| GIVEN TASK |
Would you quote all of the entries below word for word, from the first to the last?

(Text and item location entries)

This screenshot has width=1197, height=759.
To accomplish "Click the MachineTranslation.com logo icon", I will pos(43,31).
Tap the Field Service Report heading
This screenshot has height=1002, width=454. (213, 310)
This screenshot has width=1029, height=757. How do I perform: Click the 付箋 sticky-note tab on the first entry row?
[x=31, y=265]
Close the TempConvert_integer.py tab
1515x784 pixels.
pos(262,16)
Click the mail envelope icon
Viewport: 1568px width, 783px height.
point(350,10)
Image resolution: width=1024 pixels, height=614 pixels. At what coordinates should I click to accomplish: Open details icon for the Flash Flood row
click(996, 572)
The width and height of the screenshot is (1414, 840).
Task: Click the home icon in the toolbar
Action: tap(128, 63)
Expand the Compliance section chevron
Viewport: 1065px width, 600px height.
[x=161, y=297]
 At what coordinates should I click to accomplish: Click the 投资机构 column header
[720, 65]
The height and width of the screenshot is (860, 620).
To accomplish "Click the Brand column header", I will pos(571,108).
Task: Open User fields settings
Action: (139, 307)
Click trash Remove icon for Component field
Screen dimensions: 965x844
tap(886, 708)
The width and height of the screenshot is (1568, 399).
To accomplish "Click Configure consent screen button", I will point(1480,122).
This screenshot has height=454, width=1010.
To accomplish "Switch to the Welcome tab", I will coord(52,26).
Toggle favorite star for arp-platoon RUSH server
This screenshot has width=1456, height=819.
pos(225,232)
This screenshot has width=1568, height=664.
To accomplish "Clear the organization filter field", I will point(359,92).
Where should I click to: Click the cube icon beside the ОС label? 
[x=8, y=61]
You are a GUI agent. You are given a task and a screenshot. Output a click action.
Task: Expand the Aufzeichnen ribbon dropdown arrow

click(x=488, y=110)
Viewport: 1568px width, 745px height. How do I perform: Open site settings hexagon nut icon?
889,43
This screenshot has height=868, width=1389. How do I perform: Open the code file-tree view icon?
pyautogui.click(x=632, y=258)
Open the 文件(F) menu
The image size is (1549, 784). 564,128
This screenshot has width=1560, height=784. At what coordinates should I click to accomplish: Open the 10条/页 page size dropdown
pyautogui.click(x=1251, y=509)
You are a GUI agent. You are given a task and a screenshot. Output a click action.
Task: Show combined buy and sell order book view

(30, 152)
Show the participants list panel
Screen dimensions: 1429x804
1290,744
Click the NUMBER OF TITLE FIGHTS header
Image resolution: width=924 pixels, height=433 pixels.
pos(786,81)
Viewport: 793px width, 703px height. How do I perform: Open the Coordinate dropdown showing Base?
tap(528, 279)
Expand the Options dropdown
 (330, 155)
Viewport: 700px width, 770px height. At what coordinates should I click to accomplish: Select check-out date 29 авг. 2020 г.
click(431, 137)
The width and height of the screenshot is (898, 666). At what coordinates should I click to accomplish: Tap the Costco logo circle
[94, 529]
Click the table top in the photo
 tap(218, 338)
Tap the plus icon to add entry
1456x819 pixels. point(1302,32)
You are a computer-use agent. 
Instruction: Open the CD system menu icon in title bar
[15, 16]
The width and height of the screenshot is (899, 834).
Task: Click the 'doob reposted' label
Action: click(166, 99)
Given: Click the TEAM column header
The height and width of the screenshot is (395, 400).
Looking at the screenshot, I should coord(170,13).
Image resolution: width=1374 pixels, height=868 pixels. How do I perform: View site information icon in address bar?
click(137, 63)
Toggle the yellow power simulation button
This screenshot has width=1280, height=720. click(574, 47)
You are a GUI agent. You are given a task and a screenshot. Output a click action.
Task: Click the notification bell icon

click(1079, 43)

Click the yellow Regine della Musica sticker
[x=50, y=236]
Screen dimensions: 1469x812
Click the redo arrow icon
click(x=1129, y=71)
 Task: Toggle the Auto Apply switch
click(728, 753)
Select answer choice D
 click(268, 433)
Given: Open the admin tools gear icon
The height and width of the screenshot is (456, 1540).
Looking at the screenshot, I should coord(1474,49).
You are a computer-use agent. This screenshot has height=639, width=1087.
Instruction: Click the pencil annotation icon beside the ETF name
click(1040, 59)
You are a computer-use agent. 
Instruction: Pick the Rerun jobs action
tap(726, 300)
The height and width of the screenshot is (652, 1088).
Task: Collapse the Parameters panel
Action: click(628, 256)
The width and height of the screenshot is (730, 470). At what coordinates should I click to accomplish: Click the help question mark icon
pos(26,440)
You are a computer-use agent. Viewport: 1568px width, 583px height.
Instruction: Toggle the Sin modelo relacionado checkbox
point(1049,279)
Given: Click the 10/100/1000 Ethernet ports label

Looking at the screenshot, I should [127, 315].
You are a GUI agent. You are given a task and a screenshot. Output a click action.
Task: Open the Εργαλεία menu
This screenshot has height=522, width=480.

| TASK OUTPUT |
This screenshot has width=1197, height=759.
To accomplish "Click the MachineTranslation.com logo icon", I will pos(43,31).
Tap the Field Service Report heading
This screenshot has height=1002, width=454. (213, 310)
This screenshot has width=1029, height=757. How do I perform: Click the 付箋 sticky-note tab on the first entry row?
[x=31, y=265]
Close the TempConvert_integer.py tab
1515x784 pixels.
pos(262,16)
Click the mail envelope icon
Viewport: 1568px width, 783px height.
point(350,10)
Image resolution: width=1024 pixels, height=614 pixels. At what coordinates should I click to accomplish: Open details icon for the Flash Flood row
click(996, 572)
The width and height of the screenshot is (1414, 840).
Task: Click the home icon in the toolbar
Action: tap(128, 63)
Expand the Compliance section chevron
Viewport: 1065px width, 600px height.
[x=161, y=297]
 At what coordinates should I click to accomplish: Click the 投资机构 column header
[720, 65]
The height and width of the screenshot is (860, 620).
To accomplish "Click the Brand column header", I will pos(571,108).
Task: Open User fields settings
Action: (139, 307)
Click trash Remove icon for Component field
Screen dimensions: 965x844
tap(886, 708)
The width and height of the screenshot is (1568, 399).
To accomplish "Click Configure consent screen button", I will point(1480,122).
This screenshot has height=454, width=1010.
To accomplish "Switch to the Welcome tab", I will coord(52,26).
Toggle favorite star for arp-platoon RUSH server
This screenshot has width=1456, height=819.
pos(225,232)
This screenshot has width=1568, height=664.
To accomplish "Clear the organization filter field", I will point(359,92).
Where should I click to: Click the cube icon beside the ОС label? 
[x=8, y=61]
You are a GUI agent. You are given a task and a screenshot. Output a click action.
Task: Expand the Aufzeichnen ribbon dropdown arrow

click(x=488, y=110)
Viewport: 1568px width, 745px height. How do I perform: Open site settings hexagon nut icon?
889,43
This screenshot has height=868, width=1389. How do I perform: Open the code file-tree view icon?
pyautogui.click(x=632, y=258)
Open the 文件(F) menu
The image size is (1549, 784). 564,128
This screenshot has width=1560, height=784. At what coordinates should I click to accomplish: Open the 10条/页 page size dropdown
pyautogui.click(x=1251, y=509)
You are a GUI agent. You are given a task and a screenshot. Output a click action.
Task: Show combined buy and sell order book view

(30, 152)
Show the participants list panel
Screen dimensions: 1429x804
1290,744
Click the NUMBER OF TITLE FIGHTS header
Image resolution: width=924 pixels, height=433 pixels.
pos(786,81)
Viewport: 793px width, 703px height. How do I perform: Open the Coordinate dropdown showing Base?
tap(528, 279)
Expand the Options dropdown
 (330, 155)
Viewport: 700px width, 770px height. At what coordinates should I click to accomplish: Select check-out date 29 авг. 2020 г.
click(431, 137)
The width and height of the screenshot is (898, 666). At what coordinates should I click to accomplish: Tap the Costco logo circle
[94, 529]
Click the table top in the photo
 tap(218, 338)
Tap the plus icon to add entry
1456x819 pixels. point(1302,32)
You are a computer-use agent. 
Instruction: Open the CD system menu icon in title bar
[15, 16]
The width and height of the screenshot is (899, 834).
Task: Click the 'doob reposted' label
Action: click(166, 99)
Given: Click the TEAM column header
The height and width of the screenshot is (395, 400).
Looking at the screenshot, I should coord(170,13).
Image resolution: width=1374 pixels, height=868 pixels. How do I perform: View site information icon in address bar?
click(137, 63)
Toggle the yellow power simulation button
This screenshot has width=1280, height=720. click(574, 47)
You are a GUI agent. You are given a task and a screenshot. Output a click action.
Task: Click the notification bell icon

click(1079, 43)

Click the yellow Regine della Musica sticker
[x=50, y=236]
Screen dimensions: 1469x812
Click the redo arrow icon
click(x=1129, y=71)
 Task: Toggle the Auto Apply switch
click(728, 753)
Select answer choice D
 click(268, 433)
Given: Open the admin tools gear icon
The height and width of the screenshot is (456, 1540).
Looking at the screenshot, I should coord(1474,49).
You are a computer-use agent. This screenshot has height=639, width=1087.
Instruction: Click the pencil annotation icon beside the ETF name
click(1040, 59)
You are a computer-use agent. 
Instruction: Pick the Rerun jobs action
tap(726, 300)
The height and width of the screenshot is (652, 1088).
Task: Collapse the Parameters panel
Action: click(628, 256)
The width and height of the screenshot is (730, 470). At what coordinates should I click to accomplish: Click the help question mark icon
pos(26,440)
You are a computer-use agent. Viewport: 1568px width, 583px height.
Instruction: Toggle the Sin modelo relacionado checkbox
point(1049,279)
Given: Click the 10/100/1000 Ethernet ports label

Looking at the screenshot, I should [127, 315].
You are a GUI agent. You are given a task and a screenshot. Output a click action.
Task: Open the Εργαλεία menu
This screenshot has height=522, width=480.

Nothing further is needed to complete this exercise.